RECORD SET:
-=-=-

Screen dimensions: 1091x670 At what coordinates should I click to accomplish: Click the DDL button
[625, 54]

-=-=-

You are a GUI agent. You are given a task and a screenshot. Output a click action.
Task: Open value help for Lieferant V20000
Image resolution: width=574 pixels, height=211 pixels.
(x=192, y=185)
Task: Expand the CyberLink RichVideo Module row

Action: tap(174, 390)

-=-=-

Extract the entries verbatim, from the line containing "You are a GUI" through the line containing "Action: tap(174, 390)", both lines included.

You are a GUI agent. You are given a task and a screenshot. Output a click action.
Task: Open value help for Lieferant V20000
Image resolution: width=574 pixels, height=211 pixels.
(x=192, y=185)
Task: Expand the CyberLink RichVideo Module row

Action: tap(174, 390)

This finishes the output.